Im SPP-Teilprojekt Integratech wollen die Wissenschaftler das Ausgangssignal nun lokal erzeugen. Integratech steht für „Integrated graphene-on-chip terahertz technology“ (Integrierte Graphen-auf-Chip Terahertz-Technologie). In dem Projekt arbeiten Turchinovich und Gensch mit Professor Dr. Ullrich Pfeiffer von der Bergischen Universität Wuppertal zusammen. Ebenfalls beteiligt sind Dr. Klaas-Jan Tielrooij vom Katalanischen Institut für Nanowissenschaften und Nanotechnologie in Barcelona (Spanien), der während des Projekts als Mercator-Fellow an der Universität Bielefeld tätig ist, sowie Dr. Hassan A. Hafez Eid von der Arbeitsgruppe Terahertz-Physik. Dmitry Turchinovich koordiniert das Integratech-Projekt.
In dem Projekt greifen die Forschenden auf eine neue Chiptechnologie auf Basis von Halbleitern wie Silizium und Germanium zurück, die sogenannte BiCMOS-Technologie. Diese winzig kleinen Schaltungen können elektrische Felder mit Frequenzen im Bereich mehrerer hundert Gigahertz generieren. „Unsere Idee ist, die Graphen- mit der Halbleitertechnologie zu kombinieren: Die Halbleiterschaltungen erzeugen das Ausgangssignal, dessen Frequenz dann wiederum in Graphen vervielfacht wird“, so Turchinovich. „Indem wir die Frequenzvervielfachung skalierbar machen, kommen wir der tatsächlichen Anwendung ein großes Stück näher.“
Rund 300.000 Euro gehen an die Universität Bielefeld
Integratech ist im Januar 2022 gestartet und läuft bis Ende 2024 mit der Option auf eine Verlängerung um weitere drei Jahre. Das Projekt ist Teil des Schwerpunktprogramms (SPP) Interest, das von der Bergischen Universität Wuppertal koordiniert wird. Die Deutsche Forschungsgemeinschaft (DFG) fördert Interest in den ersten drei Jahren zunächst mit 7,2 Millionen Euro. Davon gehen rund 300.000 Euro an die Universität Bielefeld. DFG-Schwerpunktprogramme zeichnen sich durch die überregionale Kooperation der teilnehmenden Wissenschaftler*innen aus.

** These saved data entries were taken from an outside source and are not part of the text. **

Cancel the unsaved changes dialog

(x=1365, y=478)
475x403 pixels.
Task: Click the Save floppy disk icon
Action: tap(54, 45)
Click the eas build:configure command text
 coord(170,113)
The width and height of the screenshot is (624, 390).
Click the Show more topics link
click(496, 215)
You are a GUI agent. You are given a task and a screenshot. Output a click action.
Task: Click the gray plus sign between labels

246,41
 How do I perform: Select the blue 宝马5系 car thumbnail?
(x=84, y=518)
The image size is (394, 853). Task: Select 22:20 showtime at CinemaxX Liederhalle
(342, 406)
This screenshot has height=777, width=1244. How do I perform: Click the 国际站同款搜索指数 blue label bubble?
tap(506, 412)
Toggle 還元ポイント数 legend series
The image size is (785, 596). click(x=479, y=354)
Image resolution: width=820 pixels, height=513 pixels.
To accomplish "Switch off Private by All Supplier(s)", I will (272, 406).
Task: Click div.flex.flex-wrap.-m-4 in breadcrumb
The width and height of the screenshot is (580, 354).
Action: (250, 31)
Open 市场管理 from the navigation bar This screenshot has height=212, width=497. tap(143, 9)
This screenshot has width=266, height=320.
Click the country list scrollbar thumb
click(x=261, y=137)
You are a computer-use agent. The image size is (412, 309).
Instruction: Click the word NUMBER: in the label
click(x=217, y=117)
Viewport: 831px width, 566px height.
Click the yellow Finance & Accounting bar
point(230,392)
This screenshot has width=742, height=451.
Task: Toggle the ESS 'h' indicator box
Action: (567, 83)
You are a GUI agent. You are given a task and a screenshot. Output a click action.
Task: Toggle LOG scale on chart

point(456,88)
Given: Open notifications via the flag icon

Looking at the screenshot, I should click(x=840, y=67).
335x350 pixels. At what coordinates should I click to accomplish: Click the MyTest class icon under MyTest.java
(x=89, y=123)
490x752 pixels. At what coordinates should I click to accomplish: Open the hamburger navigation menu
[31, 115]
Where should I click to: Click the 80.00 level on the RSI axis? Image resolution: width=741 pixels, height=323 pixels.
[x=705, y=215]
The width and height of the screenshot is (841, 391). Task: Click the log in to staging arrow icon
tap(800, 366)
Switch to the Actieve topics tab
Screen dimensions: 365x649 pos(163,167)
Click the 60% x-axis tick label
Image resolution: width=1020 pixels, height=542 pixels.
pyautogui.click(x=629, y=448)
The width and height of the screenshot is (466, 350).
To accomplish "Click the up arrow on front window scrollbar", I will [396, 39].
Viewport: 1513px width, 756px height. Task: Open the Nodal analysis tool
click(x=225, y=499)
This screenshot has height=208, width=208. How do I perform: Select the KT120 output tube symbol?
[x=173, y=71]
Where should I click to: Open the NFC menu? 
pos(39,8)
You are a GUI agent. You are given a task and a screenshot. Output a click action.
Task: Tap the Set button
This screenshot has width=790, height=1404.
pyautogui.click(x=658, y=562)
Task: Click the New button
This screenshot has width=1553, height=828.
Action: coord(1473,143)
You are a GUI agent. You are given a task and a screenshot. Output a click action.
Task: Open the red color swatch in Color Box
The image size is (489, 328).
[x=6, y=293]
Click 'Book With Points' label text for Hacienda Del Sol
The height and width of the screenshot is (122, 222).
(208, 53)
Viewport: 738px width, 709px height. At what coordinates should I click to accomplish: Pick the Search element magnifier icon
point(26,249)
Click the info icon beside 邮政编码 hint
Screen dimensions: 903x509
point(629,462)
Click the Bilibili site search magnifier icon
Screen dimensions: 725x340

„Terahertzforschung wurde bislang weitestgehend isoliert in der Materialphysik, der Elektronik oder der Photonik betrieben. Im SPP bringen wir das Wissen aus diesen Disziplinen zusammen“, sagt Turchinovich, der das SPP Interest mitinitiiert hat und im Lenkungsausschuss sitzt. Die Teilprojekte reichen von der Grundlagenforschung bis zur Anwendung, etwa in der Astronomie, in der drahtlosen Hochgeschwindigkeitskommunikation oder zur präzisen Detektion von Tumorgewebe in der Biomedizin. Gemeinsam ist ihnen, dass sie Erkenntnisse aus verschiedenen Bereichen integrieren: „So versuchen wir, neue und bessere Technologien zu erzeugen“, sagt Turchinovich.